● Metin bloğu:
○ ○ ○

Dünya titreşimsel olarak farklılaşırken, üzerinde yaşayan ve bir etkileşim içinde olduğu varlıklar da titreşimsel değişmektedir. Ayrıca Dünyanın manyetik alanı da değişen varlıklara ve insanlara uyumlanmaktadır. Böylelikle insanın yeni dünyası ortaya çıkmaktadır. Ancak, yüksek değerlere, frekanslara daha fazla açılandığı için, çevreden gelen ses, renk, koku, manyetik alan frekanslarını daha fark edici, gönül frekanslarına, insan duygularına daha duyarlı, daha yüksek tatminleri arzulayan, eski kaba tatminlerden artık zevk almayan, yeni şuur insan ortaya çıkmaktadır. Endişe ve korku olan alçak frekanslar gitgide kaybolacaktır.
Dünya'nın manyetik alanı güç kaybına uğruyor


Dünyanın bir kalp atışı (SR) olduğu gibi, bir de manyetik alanı var. Manyetik çekim veya itim gücü nedir, bunu kısaca tanımlamaya çalışalım; elinize bir pusula alıp, ortasında dönen ok şeklindeki göstergeye baktığınızda, o size güneyi/kuzeyi gösterir, böylece yönünüzü tayin edersiniz. Bu manyetik alan yalnız yön tayin etmede değil, aynızamanda dünya etrafında büyük bir manyetik şemsiye oluşturmuştur ve gezegenimizi bir çok tehlikelerden korur. (bkz. üst sol grafik!) Ancak Dünyanın manyetik alanı sürekli zayıflamakta, gücü giderek azalmaktadır.

○ ○ ○

● Veri alıntısı:
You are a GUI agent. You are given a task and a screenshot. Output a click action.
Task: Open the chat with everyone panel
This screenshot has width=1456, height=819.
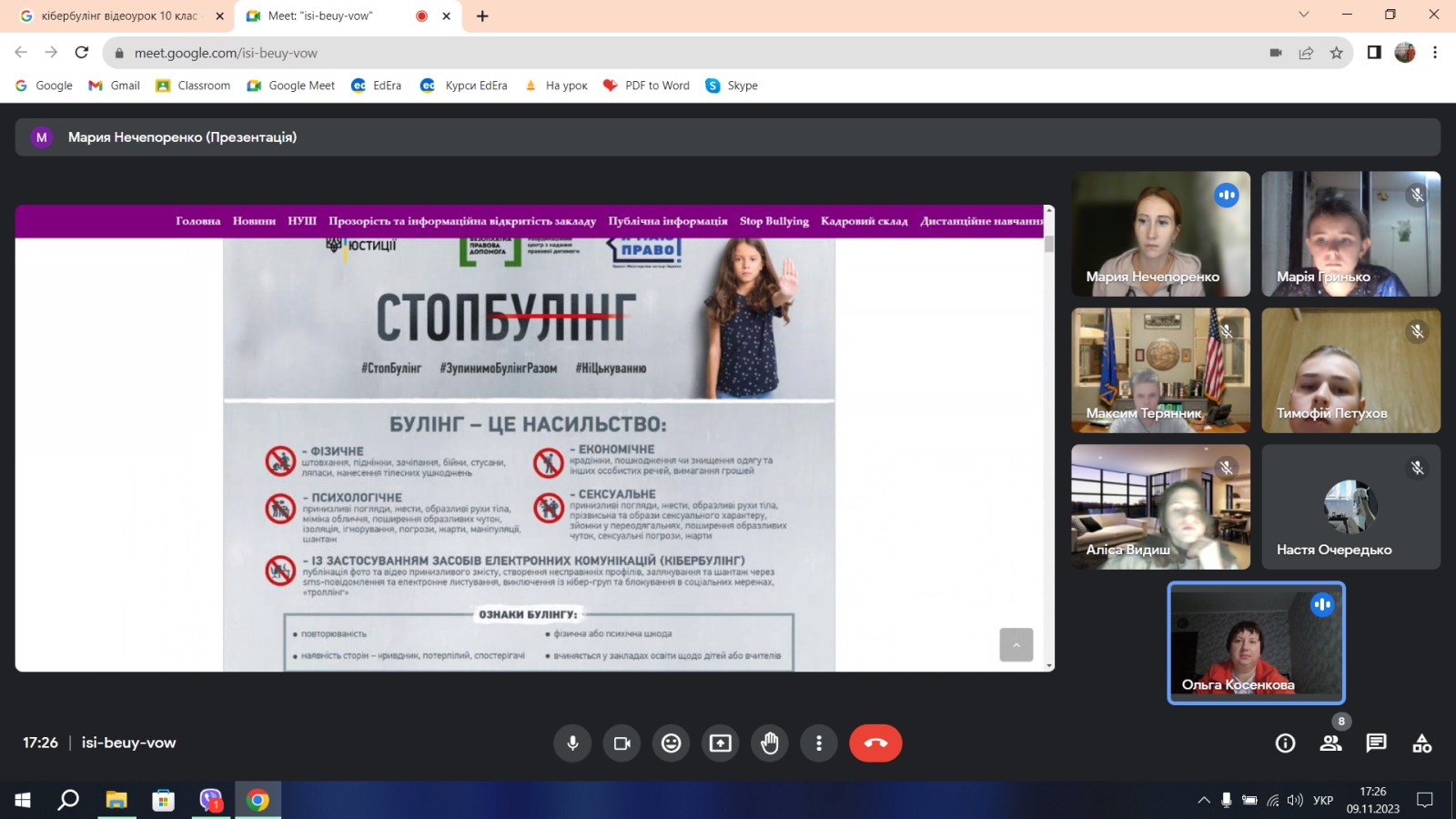pyautogui.click(x=1376, y=743)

○ ○ ○

● Göreviniz:
Dünya'nın manyetik alanını anlatan metinde "Dünya'nın manyetik alanı" sözleriyle başlayıp "gücü giderek azalmaktadır." sözleriyle biten bölümü, "manyetik şemsiye" ifadesinin yerine "manyetik kalkan" koyarak yeniden yazın.

● Doğru sonuç:
Dünya'nın manyetik alanı güç kaybına uğruyor


Dünyanın bir kalp atışı (SR) olduğu gibi, bir de manyetik alanı var. Manyetik çekim veya itim gücü nedir, bunu kısaca tanımlamaya çalışalım; elinize bir pusula alıp, ortasında dönen ok şeklindeki göstergeye baktığınızda, o size güneyi/kuzeyi gösterir, böylece yönünüzü tayin edersiniz. Bu manyetik alan yalnız yön tayin etmede değil, aynızamanda dünya etrafında büyük bir manyetik kalkan oluşturmuştur ve gezegenimizi bir çok tehlikelerden korur. (bkz. üst sol grafik!) Ancak Dünyanın manyetik alanı sürekli zayıflamakta, gücü giderek azalmaktadır.